In its report, the Government Accountability Office said the department is not in full compliance with privacy laws that require agencies to tell the public how the government uses their personal information.

"CBP's current disclosures do not fully inform the public about all of its systems for prescreening aviation passenger information," the GAO report said. "Nor do they explain how CBP combines data in the prescreening process, as required by law."

The GAO, Congress' auditing agency, also said Customs has not publicly disclosed all the sources of data it reviews on passengers, including information obtained from commercial sources. It did not explain what those commercial sources may be and government officials declined to comment.

Homeland Security spokesman Russ Knocke defended the program.

"The GAO in this case is woefully uninformed and I think that Congress and the public are being poorly served by this report," Knocke said. This program, he added, "has been the subject of more than 20 speeches or testimonies at hearings."

Except for two footnotes to documents sent to Congress, however, the administration's public references primarily described the system as a cargo and passenger screening system without details of its operations. Many officials were only aware of the cargo aspect of the screening system until last fall.

David Sobel, senior counsel at the rights group Electronic Frontier Foundation, said the amount of detailed public information now available to the government presents more of a concern about privacy today than when the Privacy Act was first enacted after the Watergate scandal.

"There is a very good historical reason for the Privacy Act and DHS just seems to have a real blind spot when it comes to compliance," said Sobel.

House Homeland Security Committee Chairman Bennie Thompson, D-Miss., also sounded a note of concern.

"While we support rigorous security screening of airline passengers bound for the United States, Customs and Border Protection must conduct this screening in a manner that protects our citizens' privacy rights," Thompson said in a statement.

The other prescreening process about which the GAO expressed disclosure concerns was the Advance Passenger Information System, APIS, which uses information derived from passports or other government-issued documents such as visas.
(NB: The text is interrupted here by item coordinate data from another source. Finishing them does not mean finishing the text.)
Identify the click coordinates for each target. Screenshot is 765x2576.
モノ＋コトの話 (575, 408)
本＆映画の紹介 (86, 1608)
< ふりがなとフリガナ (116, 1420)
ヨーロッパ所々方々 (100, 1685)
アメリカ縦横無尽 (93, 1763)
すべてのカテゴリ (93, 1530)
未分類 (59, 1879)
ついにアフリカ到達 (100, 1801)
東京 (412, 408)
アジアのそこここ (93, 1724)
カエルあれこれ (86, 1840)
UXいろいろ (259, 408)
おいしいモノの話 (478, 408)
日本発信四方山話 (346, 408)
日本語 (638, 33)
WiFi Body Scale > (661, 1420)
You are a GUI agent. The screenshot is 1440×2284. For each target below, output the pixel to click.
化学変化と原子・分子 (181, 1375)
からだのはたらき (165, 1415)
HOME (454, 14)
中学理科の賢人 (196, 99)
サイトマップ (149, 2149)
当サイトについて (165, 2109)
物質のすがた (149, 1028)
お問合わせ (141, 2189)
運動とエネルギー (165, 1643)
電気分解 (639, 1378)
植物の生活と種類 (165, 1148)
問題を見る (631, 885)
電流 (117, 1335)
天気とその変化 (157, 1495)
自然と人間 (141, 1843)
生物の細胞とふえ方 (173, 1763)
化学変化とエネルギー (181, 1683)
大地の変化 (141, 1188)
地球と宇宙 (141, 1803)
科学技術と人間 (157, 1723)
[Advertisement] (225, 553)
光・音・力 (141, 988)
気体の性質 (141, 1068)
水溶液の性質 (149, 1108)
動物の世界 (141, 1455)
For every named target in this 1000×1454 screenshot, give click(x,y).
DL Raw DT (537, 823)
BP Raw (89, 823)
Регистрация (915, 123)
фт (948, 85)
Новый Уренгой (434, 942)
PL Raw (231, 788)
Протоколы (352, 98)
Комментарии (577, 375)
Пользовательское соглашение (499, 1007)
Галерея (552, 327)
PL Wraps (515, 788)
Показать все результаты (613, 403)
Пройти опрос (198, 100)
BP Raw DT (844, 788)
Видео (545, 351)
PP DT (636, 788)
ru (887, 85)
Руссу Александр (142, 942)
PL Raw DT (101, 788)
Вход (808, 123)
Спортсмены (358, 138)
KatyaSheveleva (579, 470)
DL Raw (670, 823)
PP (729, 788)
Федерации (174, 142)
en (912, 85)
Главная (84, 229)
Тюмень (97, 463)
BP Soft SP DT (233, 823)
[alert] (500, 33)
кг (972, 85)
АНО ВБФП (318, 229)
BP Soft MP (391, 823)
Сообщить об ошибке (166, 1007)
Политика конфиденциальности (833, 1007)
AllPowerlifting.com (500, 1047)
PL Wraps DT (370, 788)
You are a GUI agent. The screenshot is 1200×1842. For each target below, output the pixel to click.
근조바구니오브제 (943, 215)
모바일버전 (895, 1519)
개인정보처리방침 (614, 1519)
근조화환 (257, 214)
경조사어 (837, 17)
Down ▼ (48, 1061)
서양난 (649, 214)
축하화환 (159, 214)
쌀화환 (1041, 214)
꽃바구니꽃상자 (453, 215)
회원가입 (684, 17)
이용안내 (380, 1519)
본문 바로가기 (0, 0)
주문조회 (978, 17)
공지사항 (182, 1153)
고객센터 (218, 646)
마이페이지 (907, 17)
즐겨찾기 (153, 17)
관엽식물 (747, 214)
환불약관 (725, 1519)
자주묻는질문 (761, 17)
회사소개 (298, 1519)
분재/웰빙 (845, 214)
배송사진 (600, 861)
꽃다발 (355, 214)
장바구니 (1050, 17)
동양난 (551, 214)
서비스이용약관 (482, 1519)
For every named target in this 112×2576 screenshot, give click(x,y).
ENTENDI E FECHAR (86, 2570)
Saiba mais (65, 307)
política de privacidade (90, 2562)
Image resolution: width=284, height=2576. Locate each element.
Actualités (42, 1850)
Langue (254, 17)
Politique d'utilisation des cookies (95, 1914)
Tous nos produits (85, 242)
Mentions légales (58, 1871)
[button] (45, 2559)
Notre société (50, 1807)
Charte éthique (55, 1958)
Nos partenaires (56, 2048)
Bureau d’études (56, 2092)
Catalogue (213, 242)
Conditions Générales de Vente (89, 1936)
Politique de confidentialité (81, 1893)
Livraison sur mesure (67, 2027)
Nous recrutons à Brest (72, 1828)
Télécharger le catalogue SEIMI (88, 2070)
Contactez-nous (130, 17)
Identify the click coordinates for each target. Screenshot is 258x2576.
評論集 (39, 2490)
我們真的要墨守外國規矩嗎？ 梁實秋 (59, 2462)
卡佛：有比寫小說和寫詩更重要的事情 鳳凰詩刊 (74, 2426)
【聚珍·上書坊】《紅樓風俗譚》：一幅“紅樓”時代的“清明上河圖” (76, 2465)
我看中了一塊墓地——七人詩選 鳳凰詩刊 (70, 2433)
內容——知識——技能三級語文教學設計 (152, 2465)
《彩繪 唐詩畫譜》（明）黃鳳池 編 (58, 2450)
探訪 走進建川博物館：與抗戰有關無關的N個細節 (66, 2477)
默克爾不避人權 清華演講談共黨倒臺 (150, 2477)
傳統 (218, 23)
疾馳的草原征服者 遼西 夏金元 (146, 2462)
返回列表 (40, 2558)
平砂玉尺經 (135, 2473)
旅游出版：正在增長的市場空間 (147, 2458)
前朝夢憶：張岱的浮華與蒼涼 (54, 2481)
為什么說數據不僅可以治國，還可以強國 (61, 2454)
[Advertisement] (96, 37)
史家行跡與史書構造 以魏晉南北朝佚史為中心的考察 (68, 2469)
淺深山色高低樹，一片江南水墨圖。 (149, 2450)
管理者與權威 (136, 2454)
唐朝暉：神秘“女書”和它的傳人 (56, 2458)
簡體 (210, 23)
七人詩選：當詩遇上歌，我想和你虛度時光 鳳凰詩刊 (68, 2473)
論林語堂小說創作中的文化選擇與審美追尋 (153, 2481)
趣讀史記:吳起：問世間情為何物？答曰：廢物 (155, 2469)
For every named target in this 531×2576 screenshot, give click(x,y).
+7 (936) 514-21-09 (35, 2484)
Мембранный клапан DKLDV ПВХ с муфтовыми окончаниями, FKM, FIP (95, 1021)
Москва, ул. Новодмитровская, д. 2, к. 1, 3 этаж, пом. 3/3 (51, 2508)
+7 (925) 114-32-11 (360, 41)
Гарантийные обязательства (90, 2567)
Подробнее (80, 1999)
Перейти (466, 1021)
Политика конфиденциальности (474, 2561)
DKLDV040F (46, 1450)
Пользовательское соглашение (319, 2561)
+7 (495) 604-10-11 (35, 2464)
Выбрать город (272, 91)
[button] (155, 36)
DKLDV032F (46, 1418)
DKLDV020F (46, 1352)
The Associated Press disclosed late last year that the Automated Targeting System used by Customs had been developing risk assessments of millions of Americans over the last four years without their knowledge. The AP also reported that those assessments were to be kept for 40 years and could be shared with state, local and foreign governments.

The ATS program compares passenger data, such as a passenger's name, address, credit card information and data from government databases, such as a terrorist screening database, with a set of rules derived from the government's knowledge of terrorists and criminals.

Government officials have declined to detail those rules, for security reasons. But the comparison results in a risk assessment, which can prevent someone for boarding a plane or require additional screening measures at the airport.

While the GAO found that Customs has disclosed aspects of the program, it said the agency has failed to publish a "system of records notice or a privacy impact assessment that comprehensively describes the entire prescreening process."